Adso of Montier-en-Der (Latin: Adso Dervensis) (920 - 992) was abbot of the Benedictine monastery of Montier-en-Der Abbey in France, and died on a pilgrimage to Jerusalem; he was one of the foremost European writers of the tenth century.
Born of rich and noble parents, he was educated at Luxeuil Abbey, was called to Toul as instructor of the clergy, and made abbot of Moutier-en-Der in 960. He was the friend of Gerbert, afterwards Pope Sylvester II, of Abbo of Fleury, and other famous men of his time.
His writings include hymns, lives of saints, among them a life of Saint Mansuetus, Bishop of Toul (485-509), a metrical rendering of the second book of the Dialogues of Pope Gregory I, and a tractate De Antichristo or in full Epistola Adsonis ad Gerbergam reginam de ortu et tempore antichristi in the form of a letter to Gerberga of Saxony, wife of Louis IV d'Outremer).

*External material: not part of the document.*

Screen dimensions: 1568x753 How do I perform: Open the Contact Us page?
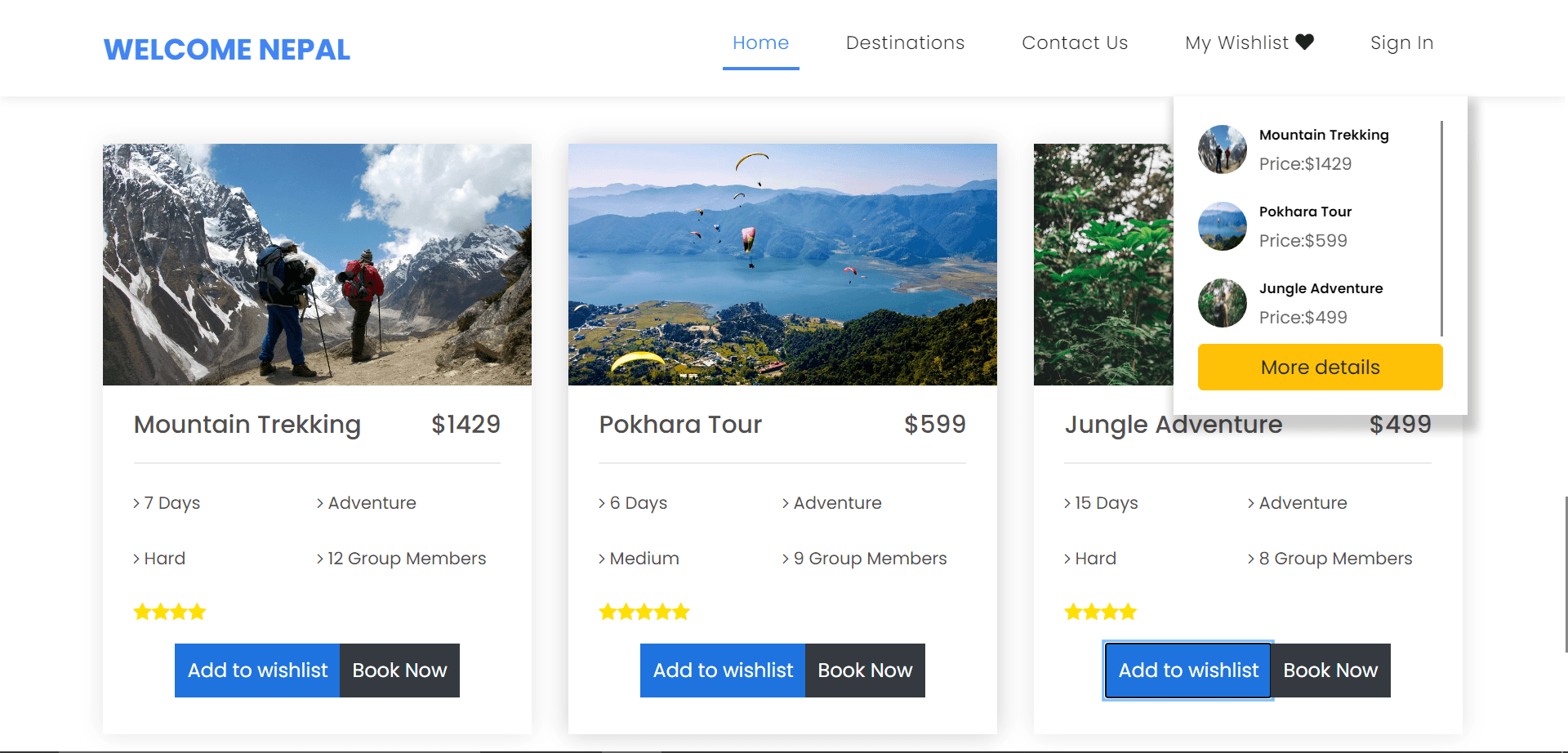1074,43
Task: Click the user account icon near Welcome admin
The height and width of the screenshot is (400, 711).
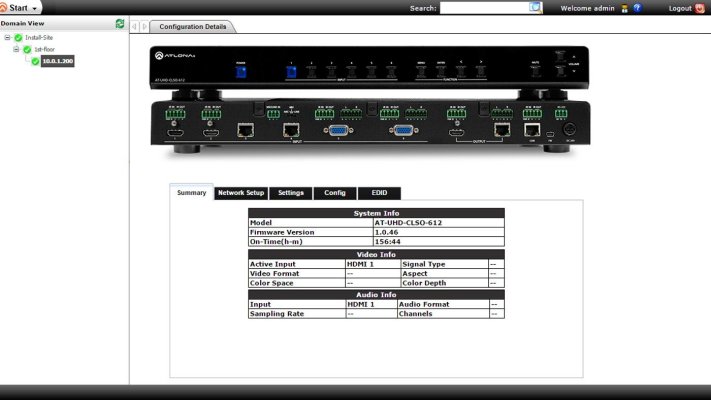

This latter work has been attributed to Rabanus Maurus, Alcuin, and even to St. Augustine, and is quoted by Ignaz von Döllinger among other writings of the medieval conception of Antichrist. It is printed in Corpus Christianorum Continuatio Mediaeualis vol 45, edited by D. Verhelst (Turnhout, 1976). The other writings of Adso are found in Jacques Paul Migne (Patrologia Latina, CXXXVI, 589-603).